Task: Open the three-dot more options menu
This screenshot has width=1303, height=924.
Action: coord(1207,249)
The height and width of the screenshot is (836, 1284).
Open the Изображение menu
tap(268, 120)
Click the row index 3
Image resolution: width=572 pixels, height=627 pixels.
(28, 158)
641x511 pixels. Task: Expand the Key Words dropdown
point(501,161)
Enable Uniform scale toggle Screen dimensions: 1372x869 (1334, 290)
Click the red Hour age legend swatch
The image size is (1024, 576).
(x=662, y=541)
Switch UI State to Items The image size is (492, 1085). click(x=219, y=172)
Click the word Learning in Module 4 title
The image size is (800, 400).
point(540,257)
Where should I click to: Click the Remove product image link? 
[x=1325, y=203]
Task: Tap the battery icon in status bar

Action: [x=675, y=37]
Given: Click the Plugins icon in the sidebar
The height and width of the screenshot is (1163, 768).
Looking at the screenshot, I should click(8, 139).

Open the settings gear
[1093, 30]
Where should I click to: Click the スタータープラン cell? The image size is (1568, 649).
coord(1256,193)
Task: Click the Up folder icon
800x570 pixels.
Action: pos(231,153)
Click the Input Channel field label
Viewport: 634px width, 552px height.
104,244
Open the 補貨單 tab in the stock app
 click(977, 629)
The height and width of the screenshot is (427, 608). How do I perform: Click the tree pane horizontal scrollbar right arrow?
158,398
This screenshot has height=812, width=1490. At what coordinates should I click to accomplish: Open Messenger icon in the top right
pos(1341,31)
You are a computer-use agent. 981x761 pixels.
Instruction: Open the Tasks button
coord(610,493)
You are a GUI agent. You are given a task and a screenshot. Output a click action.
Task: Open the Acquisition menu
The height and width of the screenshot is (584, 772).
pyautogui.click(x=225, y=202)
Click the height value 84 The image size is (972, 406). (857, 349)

=====

> **Task goal**
Gather every line in the records above that contains the word "agent", and reproduce each such line in full.

> **Correct answer**
You are a computer-use agent. 981x761 pixels.
You are a GUI agent. You are given a task and a screenshot. Output a click action.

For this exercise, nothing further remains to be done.